The variability of Wi was usually higher where the slopes were lower. At slope values greater than 0.15 m.m^-1, Wi values were always lower than 3m. Thus, in addition to using the multiple regression analysis to quantify the relationship, a Monte Carlo randomization procedure was applied to test the probability of finding such a concentration of points by chance alone. According to this analysis, the probability was 0.042. This meant that the triangular relationship between Wi and littoral slope was statistically significant using this method.

Considering Egeria Z_min, the multiple regression results showed that 51% of the variability of its values was accounted for by the model (N = 86; F_3.73 = 25.41; P < 0.001).

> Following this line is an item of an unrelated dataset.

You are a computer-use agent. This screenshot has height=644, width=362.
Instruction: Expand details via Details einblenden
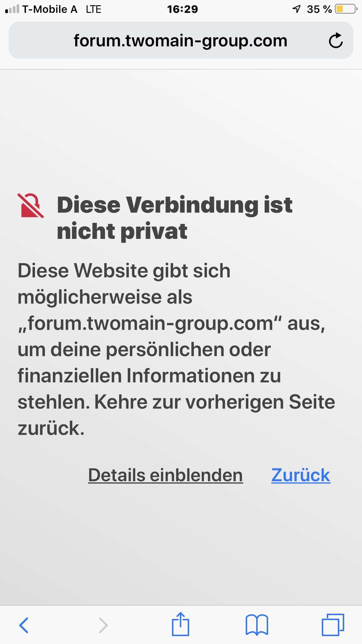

Nevertheless, fetch was the only variable significantly related to Z_min and Secchi disk and littoral slope were not significant (Table 2; Fig. 3). The distribution of residuals was normal (W = 0.99; P = 0.887). Despite the observation of five outliers (>2), the residual analysis indicated that the model was suitable to describe Egeria Z_min in the Rosana Reservoir

Applying the multiple regression to Z_max showed that littoral slope and Secchi disk depth did not contribute to explain this variable which was significantly explained only by fetch (N = 86; F_3.82 = 6.29; P < 0.001) (Table 2; Fig. 4). Nevertheless, the coefficient of determination was very low (19%). In addition, the distribution of residuals was not normal (W = 0.96; P = 0.011).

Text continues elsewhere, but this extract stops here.